Since Cutter’s article appeared, many more have been written about the ghosting phenomenon, which everyone agrees is on the rise. Although there’s no official data on the number of ghosts, one survey found that 40% of employees believe it’s reasonable to ghost companies during the interview process.
For a staffing firm like LRS Consulting Services, interviews are just part of the process that begins when a client has a need for IT talent. The process also involves finding qualified candidates, presenting them to the client, arranging the interviews, and communicating the job offer from the client.
Vikki Whitefoot, an LRS Senior Manager, recently said that most of the ghosting she sees occurs early in the process or at the end, when an offer is being made or has been made.
“Early on when someone is like, ‘oh I’m so excited, I want that job,’ and then you don’t hear from them again,” Vikki said. “Or else it’s later in the process, when the client is making an offer.”
LRS Technical Recruiter Paul Draper mentioned a candidate who was trying to time their departure from a current job with a firm offer from an LRS client and ghosted. That candidate had other offers to consider, Paul said.
With overall unemployment below 4% and IT unemployment near zero, multiple job offers are a fact of life for many IT workers, as Shelby Mills, another LRS Technical Recruiter, noted. “A lot of these candidates are bombarded by calls; they get 20 messages a day, or more, from recruiters.”
Cutter’s article suggested that candidates who ghost do so to avoid a potentially awkward conversation. Vikki agreed, saying, “Candidates think that by breaking off contact that they’re not delivering bad news. It’s like not opening the phone bill so you don’t get the bad news of how much you owe.”
There are also candidates who think it’s okay to ghost recruiters because recruiters have ghosted them in the past. “They treat it like it’s karma coming back on recruiters,” Vikki noted.
As the Wharton School of Business points out, ghosting prospective employees is ‘old hat’ for employers.

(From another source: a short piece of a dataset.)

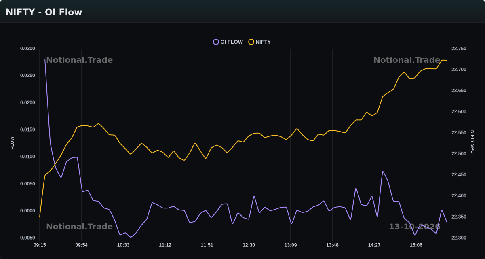This screenshot has height=259, width=485.
Task: Click the NIFTY - OI Flow title
Action: (44, 12)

Companies have been engaging in the practice for so long that it has become perfectly acceptable for them. They also ghost staffing firms like LRS Consulting Services.
“They’ll just stop communicating or they’ll want to interview that candidate we sent them two months ago,” Vikki said. But she also understands how that happens. The hiring managers at client companies are always busy, so busy they “can’t get out of their own way” to find the IT candidates they need.

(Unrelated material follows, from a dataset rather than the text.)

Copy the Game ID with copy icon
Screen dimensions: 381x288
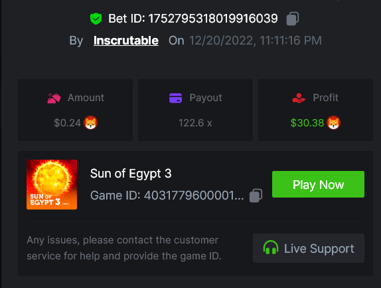[x=256, y=196]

But companies need to be aware that routinely ghosting candidates can damage the organization’s reputation. That’s especially true at a time when candidates can post negative reviews of companies on sites like Glassdoor.com.
That same cautionary advice is also true for candidates. One staffing executive said that employers never forget the candidates who failed to show up for interviews or backed out after accepting a job offer. Vikki said recruiters remember ghosts as well.
“Recruiters might not trust that person so much the next time they’re available,” she said. “I might trust somebody who’s ghosted me but I’m also going to keep looking for other talent. You know, I’ll constantly want to find a backup person. And what if the backup I find is actually a better candidate than the ghost?”
Some of the articles on ghosting suggest that market conditions will inevitably change and companies will no longer be competing for a limited pool of candidates. When that happens, the articles say, ghosting will fade away.
Possibly. Paul Draper suggested another possible cause for the rise of ghosts.
“It may be caused by the culture,” he said. “The more connected we are digitally, the less real connections we have. People may think it’s no longer considered disrespectful or rude any more to just stop talking to someone.”
If Paul’s right, we all need to return to a certain level of respect. Candidates and companies both need to respect each other and communicate.